> Problem to work on
The data shown below should all be retyped exactly.

> Data records
• • •
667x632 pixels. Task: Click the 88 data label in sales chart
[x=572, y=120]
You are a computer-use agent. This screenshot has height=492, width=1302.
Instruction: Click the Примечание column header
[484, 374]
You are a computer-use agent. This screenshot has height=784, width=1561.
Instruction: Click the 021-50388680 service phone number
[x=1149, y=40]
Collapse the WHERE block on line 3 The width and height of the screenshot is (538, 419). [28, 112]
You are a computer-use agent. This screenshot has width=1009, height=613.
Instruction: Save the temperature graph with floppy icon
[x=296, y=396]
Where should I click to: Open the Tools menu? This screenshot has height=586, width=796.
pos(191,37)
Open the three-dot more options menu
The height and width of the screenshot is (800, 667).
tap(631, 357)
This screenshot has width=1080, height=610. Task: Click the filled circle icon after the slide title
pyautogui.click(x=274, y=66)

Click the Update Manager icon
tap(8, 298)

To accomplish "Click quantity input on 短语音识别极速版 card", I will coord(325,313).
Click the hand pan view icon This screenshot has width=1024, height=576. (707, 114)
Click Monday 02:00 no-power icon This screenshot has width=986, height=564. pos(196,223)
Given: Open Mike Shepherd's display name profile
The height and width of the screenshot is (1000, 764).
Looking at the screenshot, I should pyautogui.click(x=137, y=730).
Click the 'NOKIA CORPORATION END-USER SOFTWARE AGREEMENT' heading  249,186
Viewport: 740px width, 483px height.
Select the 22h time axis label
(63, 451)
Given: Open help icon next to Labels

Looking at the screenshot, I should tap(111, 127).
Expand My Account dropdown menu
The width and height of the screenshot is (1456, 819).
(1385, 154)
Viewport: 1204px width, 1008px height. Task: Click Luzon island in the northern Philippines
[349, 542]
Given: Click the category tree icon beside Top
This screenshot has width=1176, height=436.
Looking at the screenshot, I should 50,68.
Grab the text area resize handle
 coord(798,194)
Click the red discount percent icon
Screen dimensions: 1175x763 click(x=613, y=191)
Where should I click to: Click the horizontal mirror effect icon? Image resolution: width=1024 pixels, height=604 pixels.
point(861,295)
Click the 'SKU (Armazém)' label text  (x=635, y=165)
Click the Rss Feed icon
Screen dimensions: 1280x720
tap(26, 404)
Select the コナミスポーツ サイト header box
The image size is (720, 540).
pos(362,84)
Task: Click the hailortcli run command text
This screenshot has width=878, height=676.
• • •
> Result below
667x632 pixels. Task: Click the 88 data label in sales chart
[x=572, y=120]
You are a computer-use agent. This screenshot has height=492, width=1302.
Instruction: Click the Примечание column header
[484, 374]
You are a computer-use agent. This screenshot has height=784, width=1561.
Instruction: Click the 021-50388680 service phone number
[x=1149, y=40]
Collapse the WHERE block on line 3 The width and height of the screenshot is (538, 419). [28, 112]
You are a computer-use agent. This screenshot has width=1009, height=613.
Instruction: Save the temperature graph with floppy icon
[x=296, y=396]
Where should I click to: Open the Tools menu? This screenshot has height=586, width=796.
pos(191,37)
Open the three-dot more options menu
The height and width of the screenshot is (800, 667).
tap(631, 357)
This screenshot has width=1080, height=610. Task: Click the filled circle icon after the slide title
pyautogui.click(x=274, y=66)

Click the Update Manager icon
tap(8, 298)

To accomplish "Click quantity input on 短语音识别极速版 card", I will coord(325,313).
Click the hand pan view icon This screenshot has width=1024, height=576. (707, 114)
Click Monday 02:00 no-power icon This screenshot has width=986, height=564. pos(196,223)
Given: Open Mike Shepherd's display name profile
The height and width of the screenshot is (1000, 764).
Looking at the screenshot, I should pyautogui.click(x=137, y=730).
Click the 'NOKIA CORPORATION END-USER SOFTWARE AGREEMENT' heading  249,186
Viewport: 740px width, 483px height.
Select the 22h time axis label
(63, 451)
Given: Open help icon next to Labels

Looking at the screenshot, I should tap(111, 127).
Expand My Account dropdown menu
The width and height of the screenshot is (1456, 819).
(1385, 154)
Viewport: 1204px width, 1008px height. Task: Click Luzon island in the northern Philippines
[349, 542]
Given: Click the category tree icon beside Top
This screenshot has width=1176, height=436.
Looking at the screenshot, I should 50,68.
Grab the text area resize handle
 coord(798,194)
Click the red discount percent icon
Screen dimensions: 1175x763 click(x=613, y=191)
Where should I click to: Click the horizontal mirror effect icon? Image resolution: width=1024 pixels, height=604 pixels.
point(861,295)
Click the 'SKU (Armazém)' label text  (x=635, y=165)
Click the Rss Feed icon
Screen dimensions: 1280x720
tap(26, 404)
Select the コナミスポーツ サイト header box
The image size is (720, 540).
pos(362,84)
Task: Click the hailortcli run command text
This screenshot has width=878, height=676.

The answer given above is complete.